How WiredTiger Revolutionized MongoDB

Unlike many other “next-generation” databases, MongoDB was not created by refugees from one of the existing database companies or architects of large-scale cloud infrastructures. Rather, the MongoDB founders were first and foremost developers who aspired to create a more productive database system for fellow developers.

The developer community responded enthusiastically to the development centric approach, and MongoDB rapidly won the battle for developer mind-share. Initial versions of MongoDB were easy to deploy and easy to integrate into existing and emerging programming paradigms. But under the hood, the original MongoDB architecture was simplistic when compared to alternatives.

Simplicity in software architecture is mostly a good thing. In particular, developers had come to distrust and avoid the overly complicated and difficult to manage Enterprise databases. However, the decades of software engineering that went into these Enterprise databases were not without merit. At scale, these traditional databases were able to perform a level that challenged the early releases of MongoDB.

One of the core limitations of the initial MongoDB architecture was a relatively unsophisticated storage engine. A storage engine serves as the interface between the database API—which exposes data as tables or documents—and the underlying disk system. In the first versions of MongoDB, the “MMAP” storage engine allowed the files which contained MongoDB documents to be accessed in memory using operating system “mmap” calls. This implementation was robust and reliable but had significant performance limitations. For instance, MMAP could not provide document-level locking, which meant that simultaneous updates to a collection could create performance bottlenecks.
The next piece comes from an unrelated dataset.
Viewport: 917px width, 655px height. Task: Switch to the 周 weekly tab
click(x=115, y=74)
In 2014, MongoDB announced a “pluggable” storage engine API, which allowed new storage engines to be integrated with the MongoDB database. A variety of alternative storage engines emerged. Facebook provided a RocksDB based storage engine, and Perconna released its TokuMX engine. However, at the end of 2014, MongoDB acquired WiredTiger, which had adapted its storage engine to the MongoDB API. WiredTiger shipped with MongoDB 3.0 in 2015 and became the default storage engine in MongoDB 3.2. Although alternative storage engines are still available for MongoDB, the vast majority of current MongoDB implementations use WiredTiger.
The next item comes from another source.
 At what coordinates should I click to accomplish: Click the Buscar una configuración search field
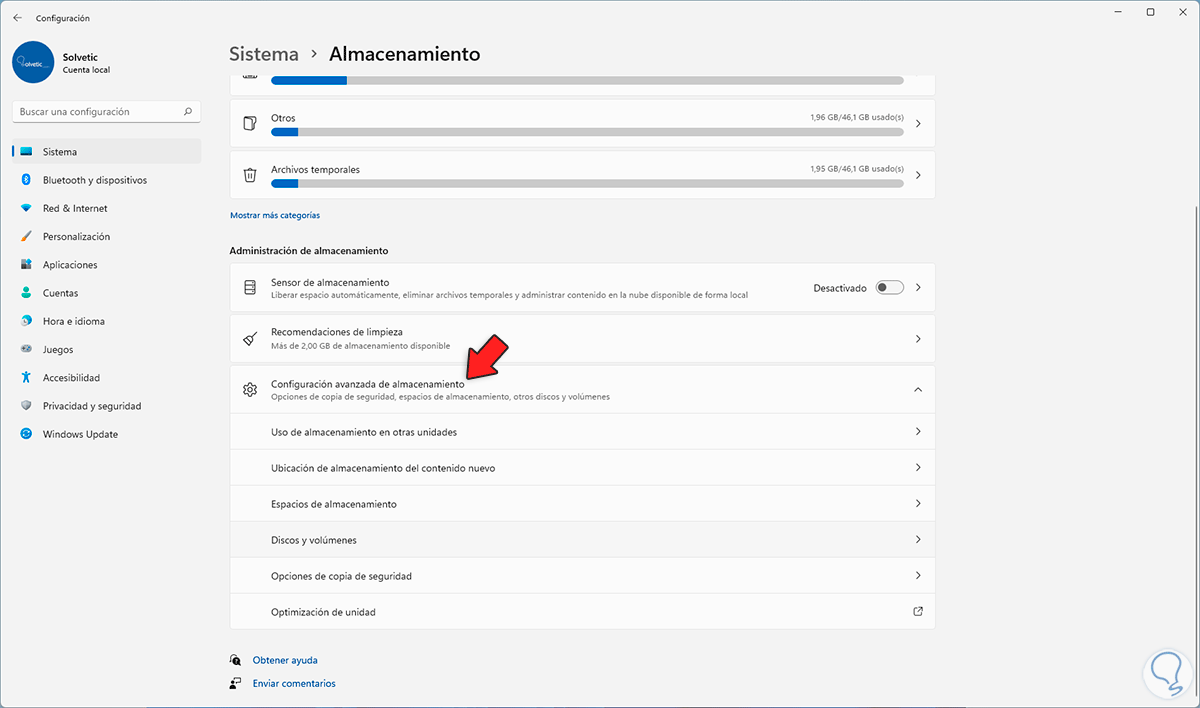[x=100, y=112]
Keith Bostic and Michael Cahill founded WiredTiger in 2010. Keith and Michael were open-source database veterans, having pioneered the open source BerkeleyDB database which was acquired by Oracle in 2005.  After serving their time at Oracle, they founded WiredTiger to build a next-generation, lock-free, key-value database that could be used as a storage engine both for established database systems such as MySQL and emerging distributed systems such as Riak. When MongoDB announced its storage engine API, the WiredTiger team immediately saw the opportunity and raced to provide the best solution. The rest, as they say, is history.

It’s hard to overstate the impact WiredTiger technology has had on MongoDB. Within a year, WiredTiger became the basis for MongoDB encryption, compression and an in-memory storage engine. The emergence of transactions in MongoDB 4.0 was made possible by WiredTiger’s internal transaction and snapshot management facilities. Just as importantly, WiredTiger removed many bottlenecks within the MongoDB architecture, allowing MongoDB to succeed in high-end deployments that are increasingly critical to MongoDB’s continuing growth.

As a side effect, the injection of database expertise to the MongoDB company has helped balance developer-centricity with technical depth. Arguably, MongoDB succeeded by jettisoning decades of relational database baggage. However, with WiredTiger, MongoDB has integrated a core engine that leverages many decades of database research and development.

Cahill now manages MongoDB Labs—a full-time research group looking at the future of MongoDB technology. We’ll be following the adventures of MongoDB Labs with great interest.